While we have a long way to go, it is encouraging that so many people are now striving for change. In fact, England became the first country in the world to put coding on the education agenda as a requisite element of schooling in 2014.
It is too soon to measure the effects of this policy change, but what we do know is that the development of technology is moving so quickly that by the time young people leave education, even the specific coding and tech skills they are learning in these years might be redundant sooner than we think. For example, even graduates of computer science degrees are finding that many tech companies are already using updated languages and skills they have not learnt – meaning they still need that extra training.
With advancements in AI and machine learning, it is possible that 10 years from now, many roles that are involved in the creation of software are likely to be replaced or at least augmented by automated programmes which will do the job for us. They do already exist, though they are not as sophisticated yet as they will be.
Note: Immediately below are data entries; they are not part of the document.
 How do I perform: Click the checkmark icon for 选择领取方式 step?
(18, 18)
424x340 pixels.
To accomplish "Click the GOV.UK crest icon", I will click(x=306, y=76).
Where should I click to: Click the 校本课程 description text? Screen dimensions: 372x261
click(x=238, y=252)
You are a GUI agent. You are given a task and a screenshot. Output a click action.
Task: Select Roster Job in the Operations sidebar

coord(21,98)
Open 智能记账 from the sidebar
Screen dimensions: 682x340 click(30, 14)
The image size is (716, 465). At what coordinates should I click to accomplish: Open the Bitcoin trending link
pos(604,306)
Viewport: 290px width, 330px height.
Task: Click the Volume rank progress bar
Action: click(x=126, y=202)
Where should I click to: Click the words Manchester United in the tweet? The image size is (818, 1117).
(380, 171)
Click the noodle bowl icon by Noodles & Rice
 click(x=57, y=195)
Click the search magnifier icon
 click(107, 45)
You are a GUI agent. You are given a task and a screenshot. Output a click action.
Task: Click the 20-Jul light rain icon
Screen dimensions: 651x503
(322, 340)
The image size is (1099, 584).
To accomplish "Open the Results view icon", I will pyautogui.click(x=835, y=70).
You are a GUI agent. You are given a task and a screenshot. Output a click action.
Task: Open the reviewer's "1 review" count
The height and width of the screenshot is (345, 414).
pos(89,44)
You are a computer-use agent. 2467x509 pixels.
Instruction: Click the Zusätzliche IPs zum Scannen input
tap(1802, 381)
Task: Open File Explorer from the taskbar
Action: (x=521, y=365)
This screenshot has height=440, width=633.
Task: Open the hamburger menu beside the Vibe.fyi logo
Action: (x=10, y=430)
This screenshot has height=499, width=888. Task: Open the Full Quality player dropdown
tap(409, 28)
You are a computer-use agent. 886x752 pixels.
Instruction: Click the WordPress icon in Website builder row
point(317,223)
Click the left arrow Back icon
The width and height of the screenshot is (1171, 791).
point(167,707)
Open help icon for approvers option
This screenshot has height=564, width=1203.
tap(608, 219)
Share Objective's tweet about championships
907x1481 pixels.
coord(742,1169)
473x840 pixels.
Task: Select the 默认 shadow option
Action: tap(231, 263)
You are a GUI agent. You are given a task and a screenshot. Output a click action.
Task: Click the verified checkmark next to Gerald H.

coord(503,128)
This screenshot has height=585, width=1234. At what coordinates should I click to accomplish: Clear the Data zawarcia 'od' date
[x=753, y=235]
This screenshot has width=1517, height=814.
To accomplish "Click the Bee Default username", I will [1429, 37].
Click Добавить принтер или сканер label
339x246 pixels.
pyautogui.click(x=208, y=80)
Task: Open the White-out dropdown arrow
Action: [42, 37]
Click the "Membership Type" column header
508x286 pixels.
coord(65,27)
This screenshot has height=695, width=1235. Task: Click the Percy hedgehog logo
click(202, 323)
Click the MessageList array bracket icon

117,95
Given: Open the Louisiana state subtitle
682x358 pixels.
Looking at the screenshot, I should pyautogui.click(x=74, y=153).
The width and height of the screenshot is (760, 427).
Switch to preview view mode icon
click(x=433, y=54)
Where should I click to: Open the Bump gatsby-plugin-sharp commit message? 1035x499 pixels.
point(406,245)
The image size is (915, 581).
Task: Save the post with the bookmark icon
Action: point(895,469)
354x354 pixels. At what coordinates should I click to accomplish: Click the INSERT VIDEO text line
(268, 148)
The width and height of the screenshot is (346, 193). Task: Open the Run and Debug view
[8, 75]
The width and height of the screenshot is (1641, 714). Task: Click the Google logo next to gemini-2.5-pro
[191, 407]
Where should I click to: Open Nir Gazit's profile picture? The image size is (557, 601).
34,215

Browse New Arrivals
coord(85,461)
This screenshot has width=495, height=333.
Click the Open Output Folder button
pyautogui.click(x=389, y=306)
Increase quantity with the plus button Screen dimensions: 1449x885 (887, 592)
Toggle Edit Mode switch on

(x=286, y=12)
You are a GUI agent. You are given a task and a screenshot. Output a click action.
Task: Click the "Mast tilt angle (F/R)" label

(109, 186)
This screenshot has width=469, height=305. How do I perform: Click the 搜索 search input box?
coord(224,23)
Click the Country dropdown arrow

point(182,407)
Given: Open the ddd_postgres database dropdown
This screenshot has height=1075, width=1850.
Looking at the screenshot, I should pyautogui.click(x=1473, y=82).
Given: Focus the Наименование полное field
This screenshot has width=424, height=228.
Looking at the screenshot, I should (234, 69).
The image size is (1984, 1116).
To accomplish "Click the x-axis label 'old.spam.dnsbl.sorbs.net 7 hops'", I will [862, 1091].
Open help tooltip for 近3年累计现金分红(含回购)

It is therefore likely that the tech jobs of the future will involve a greater emphasis on data science, and AI and machine learning skills, which are already a growing area of study. It is crucial for schools and universities to stay on top of developments in the real world to ensure the next generation does not invest time in skills that won’t be needed anymore.
There is a fantastic opportunity to work as part of an ecosystem that is evolving rapidly, and to be at the forefront of an industrial revolution
It is mission critical that we get this right. As of February 2021, Tech Nation data showed that if growth in the sector continues at its current rate, the tech sector will have 100,000 job openings per month by the end of the second quarter of 2021.
In contrast, according to the ONS, unemployment for over 16s has already increased by 1.3% and this figure is expected to rise significantly when the furlough scheme is dialled back even further – there will undoubtedly be more job losses to come.
This huge disparity – between the number of job vacancies and those looking for secure, well-paid jobs – needs to be solved. We need to match up the skills and requirements in order to ensure that young people from all over the country have promising job prospects, and these fast growth sectors have the talent pipeline required to grow.
The tech industry is a feather in the cap of British business and productivity, and we cannot scupper our progress by falling short in our digital skills provision.
Technology is a great career choice for young people. There is a fantastic opportunity to work as part of an ecosystem that is evolving rapidly, and to be at the forefront of an industrial revolution. The salary benefits in tech are also well above average at over £53,000 per year as employers strive to attract young bright minds.
Ultimately, collaboration will be the key to absolving this catastrophic shortage of digital skills. There needs to be more partnership between schools, educators and the tech community over real-life applications of technology education. If we can provide young people with the advice and guidance they need for a future career in tech, then we can ensure this industry will continue to thrive with young talent at the helm of its growth.